*** Records provided ***
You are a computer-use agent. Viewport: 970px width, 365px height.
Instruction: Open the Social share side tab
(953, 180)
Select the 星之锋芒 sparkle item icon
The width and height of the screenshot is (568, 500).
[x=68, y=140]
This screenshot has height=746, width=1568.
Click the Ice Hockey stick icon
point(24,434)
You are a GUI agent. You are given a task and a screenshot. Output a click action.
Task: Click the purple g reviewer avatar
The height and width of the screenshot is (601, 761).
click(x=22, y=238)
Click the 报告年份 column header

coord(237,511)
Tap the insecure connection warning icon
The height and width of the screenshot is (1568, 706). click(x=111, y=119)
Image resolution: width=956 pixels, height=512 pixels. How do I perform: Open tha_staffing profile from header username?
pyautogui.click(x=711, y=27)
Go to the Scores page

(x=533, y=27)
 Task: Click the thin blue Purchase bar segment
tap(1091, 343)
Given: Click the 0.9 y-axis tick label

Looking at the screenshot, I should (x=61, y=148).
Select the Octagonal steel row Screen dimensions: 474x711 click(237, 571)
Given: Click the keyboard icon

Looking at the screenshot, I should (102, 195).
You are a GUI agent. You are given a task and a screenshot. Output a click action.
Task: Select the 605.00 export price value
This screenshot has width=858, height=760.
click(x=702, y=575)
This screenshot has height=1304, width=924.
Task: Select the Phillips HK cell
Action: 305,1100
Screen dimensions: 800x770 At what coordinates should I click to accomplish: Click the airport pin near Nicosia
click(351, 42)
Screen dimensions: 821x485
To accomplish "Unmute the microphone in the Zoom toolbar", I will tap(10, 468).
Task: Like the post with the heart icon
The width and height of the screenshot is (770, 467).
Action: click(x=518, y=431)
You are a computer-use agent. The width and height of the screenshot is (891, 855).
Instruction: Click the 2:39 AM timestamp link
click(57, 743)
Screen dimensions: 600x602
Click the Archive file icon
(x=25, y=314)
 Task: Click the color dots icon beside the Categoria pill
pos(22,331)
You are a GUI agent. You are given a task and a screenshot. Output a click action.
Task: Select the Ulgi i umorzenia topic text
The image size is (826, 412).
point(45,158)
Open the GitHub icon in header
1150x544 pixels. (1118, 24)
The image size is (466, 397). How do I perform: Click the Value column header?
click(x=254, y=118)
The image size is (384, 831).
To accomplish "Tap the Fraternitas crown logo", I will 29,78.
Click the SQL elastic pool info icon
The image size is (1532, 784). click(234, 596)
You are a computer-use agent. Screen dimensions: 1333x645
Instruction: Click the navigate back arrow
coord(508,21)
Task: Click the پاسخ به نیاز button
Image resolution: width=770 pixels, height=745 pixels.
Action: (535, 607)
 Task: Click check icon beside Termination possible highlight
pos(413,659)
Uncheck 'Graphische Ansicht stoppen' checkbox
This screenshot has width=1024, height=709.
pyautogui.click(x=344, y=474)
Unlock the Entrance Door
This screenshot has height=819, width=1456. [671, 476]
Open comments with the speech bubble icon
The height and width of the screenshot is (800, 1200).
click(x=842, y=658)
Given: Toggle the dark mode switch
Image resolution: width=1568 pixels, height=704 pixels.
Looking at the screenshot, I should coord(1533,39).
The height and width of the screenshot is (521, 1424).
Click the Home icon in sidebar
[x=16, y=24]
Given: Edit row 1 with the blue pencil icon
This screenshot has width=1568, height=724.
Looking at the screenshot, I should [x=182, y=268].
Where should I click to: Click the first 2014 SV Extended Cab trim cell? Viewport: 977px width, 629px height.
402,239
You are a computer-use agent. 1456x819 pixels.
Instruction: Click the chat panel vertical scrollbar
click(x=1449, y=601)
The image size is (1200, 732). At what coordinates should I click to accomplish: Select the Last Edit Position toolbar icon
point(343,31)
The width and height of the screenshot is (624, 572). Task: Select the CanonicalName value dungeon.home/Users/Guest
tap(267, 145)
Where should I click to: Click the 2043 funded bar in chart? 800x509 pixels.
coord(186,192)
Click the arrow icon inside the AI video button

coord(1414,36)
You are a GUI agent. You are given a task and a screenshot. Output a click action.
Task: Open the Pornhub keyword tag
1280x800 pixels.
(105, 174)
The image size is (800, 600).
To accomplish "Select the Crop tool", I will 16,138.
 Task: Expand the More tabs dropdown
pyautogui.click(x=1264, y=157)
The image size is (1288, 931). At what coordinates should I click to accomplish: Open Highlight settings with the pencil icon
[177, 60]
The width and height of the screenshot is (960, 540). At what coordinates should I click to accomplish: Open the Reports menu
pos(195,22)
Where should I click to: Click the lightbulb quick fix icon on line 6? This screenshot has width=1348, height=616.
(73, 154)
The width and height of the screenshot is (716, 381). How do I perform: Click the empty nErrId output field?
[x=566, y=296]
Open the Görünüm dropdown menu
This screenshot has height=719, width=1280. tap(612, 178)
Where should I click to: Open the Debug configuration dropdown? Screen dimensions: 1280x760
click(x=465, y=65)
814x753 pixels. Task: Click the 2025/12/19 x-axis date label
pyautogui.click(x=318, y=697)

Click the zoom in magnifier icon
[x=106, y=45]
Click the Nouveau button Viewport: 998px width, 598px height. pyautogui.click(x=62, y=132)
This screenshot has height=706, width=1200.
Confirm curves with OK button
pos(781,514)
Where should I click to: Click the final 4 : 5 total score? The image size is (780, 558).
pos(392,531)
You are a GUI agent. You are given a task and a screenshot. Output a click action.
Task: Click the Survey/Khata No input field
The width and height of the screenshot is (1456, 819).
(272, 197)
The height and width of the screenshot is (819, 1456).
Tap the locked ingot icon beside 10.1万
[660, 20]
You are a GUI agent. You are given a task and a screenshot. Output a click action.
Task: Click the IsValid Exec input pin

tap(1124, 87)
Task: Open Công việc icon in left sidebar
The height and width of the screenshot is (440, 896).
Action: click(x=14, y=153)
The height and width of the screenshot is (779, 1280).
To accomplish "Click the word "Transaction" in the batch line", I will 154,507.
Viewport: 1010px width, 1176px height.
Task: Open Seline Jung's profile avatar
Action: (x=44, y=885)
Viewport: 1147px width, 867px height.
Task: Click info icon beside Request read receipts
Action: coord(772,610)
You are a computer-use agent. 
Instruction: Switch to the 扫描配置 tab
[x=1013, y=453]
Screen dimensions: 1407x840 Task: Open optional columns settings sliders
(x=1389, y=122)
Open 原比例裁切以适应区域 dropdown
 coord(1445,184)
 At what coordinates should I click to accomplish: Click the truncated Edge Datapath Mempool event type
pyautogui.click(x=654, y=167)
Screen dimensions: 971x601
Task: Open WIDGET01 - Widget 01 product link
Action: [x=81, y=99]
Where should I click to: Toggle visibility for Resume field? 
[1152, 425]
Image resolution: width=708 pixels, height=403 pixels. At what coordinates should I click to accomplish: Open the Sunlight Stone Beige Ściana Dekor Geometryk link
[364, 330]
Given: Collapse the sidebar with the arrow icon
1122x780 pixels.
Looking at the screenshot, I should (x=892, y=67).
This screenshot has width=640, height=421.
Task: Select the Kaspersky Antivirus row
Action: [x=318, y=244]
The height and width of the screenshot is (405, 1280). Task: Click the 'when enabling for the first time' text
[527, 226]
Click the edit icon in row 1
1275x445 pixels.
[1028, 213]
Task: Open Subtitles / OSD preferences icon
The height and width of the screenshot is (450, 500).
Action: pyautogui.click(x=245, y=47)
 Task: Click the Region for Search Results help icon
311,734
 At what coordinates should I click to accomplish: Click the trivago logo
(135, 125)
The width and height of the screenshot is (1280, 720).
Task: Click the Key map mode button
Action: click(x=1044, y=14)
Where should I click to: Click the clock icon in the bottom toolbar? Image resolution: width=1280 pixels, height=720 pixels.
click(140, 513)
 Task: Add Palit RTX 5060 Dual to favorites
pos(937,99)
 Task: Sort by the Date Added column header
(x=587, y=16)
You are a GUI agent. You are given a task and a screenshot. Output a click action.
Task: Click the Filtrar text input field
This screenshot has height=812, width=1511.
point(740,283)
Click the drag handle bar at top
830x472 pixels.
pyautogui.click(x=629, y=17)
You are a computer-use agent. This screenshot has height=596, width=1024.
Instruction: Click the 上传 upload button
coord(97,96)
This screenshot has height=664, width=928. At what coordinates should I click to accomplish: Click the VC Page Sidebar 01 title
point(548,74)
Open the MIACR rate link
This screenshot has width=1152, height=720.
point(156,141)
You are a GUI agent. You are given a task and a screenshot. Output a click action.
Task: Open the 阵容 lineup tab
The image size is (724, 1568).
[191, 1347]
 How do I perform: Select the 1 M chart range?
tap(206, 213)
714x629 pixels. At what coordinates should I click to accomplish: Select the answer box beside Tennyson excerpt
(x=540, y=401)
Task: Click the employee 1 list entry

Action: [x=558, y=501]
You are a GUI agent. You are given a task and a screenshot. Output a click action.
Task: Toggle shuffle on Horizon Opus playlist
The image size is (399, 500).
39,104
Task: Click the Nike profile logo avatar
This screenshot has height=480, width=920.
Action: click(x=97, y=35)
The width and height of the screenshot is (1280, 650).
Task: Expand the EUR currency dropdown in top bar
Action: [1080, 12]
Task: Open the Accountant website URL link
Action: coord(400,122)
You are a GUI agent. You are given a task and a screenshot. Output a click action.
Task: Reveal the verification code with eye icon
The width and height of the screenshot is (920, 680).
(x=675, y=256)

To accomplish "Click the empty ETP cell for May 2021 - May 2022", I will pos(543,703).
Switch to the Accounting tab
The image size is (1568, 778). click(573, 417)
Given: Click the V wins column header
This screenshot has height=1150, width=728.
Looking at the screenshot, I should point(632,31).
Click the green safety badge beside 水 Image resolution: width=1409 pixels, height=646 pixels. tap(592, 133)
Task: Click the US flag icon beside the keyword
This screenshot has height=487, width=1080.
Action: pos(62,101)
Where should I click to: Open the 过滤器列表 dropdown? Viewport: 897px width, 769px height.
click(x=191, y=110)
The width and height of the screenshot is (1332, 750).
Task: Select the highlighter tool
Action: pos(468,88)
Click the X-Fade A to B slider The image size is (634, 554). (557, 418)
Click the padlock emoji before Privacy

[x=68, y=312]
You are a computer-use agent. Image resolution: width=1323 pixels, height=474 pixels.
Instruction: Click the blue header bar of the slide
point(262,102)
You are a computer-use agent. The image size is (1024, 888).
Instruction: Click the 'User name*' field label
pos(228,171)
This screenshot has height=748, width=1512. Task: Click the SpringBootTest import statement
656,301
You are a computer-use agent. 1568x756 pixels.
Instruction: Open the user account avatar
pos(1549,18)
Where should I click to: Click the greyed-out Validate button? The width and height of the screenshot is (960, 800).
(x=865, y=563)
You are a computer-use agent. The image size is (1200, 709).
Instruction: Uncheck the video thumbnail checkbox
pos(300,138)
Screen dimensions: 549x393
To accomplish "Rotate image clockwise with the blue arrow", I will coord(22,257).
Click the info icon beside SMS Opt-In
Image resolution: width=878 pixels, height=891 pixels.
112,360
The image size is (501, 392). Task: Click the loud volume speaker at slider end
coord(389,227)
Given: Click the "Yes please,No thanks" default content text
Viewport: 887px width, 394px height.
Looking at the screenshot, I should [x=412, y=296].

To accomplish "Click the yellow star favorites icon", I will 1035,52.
*** End of Records provided ***
• _What is required_: Copy the records above exactly, please, but only from the first line through the line containing "Task: Click the purple g reviewer avatar".

• _Response_:
You are a computer-use agent. Viewport: 970px width, 365px height.
Instruction: Open the Social share side tab
(953, 180)
Select the 星之锋芒 sparkle item icon
The width and height of the screenshot is (568, 500).
[x=68, y=140]
This screenshot has height=746, width=1568.
Click the Ice Hockey stick icon
point(24,434)
You are a GUI agent. You are given a task and a screenshot. Output a click action.
Task: Click the purple g reviewer avatar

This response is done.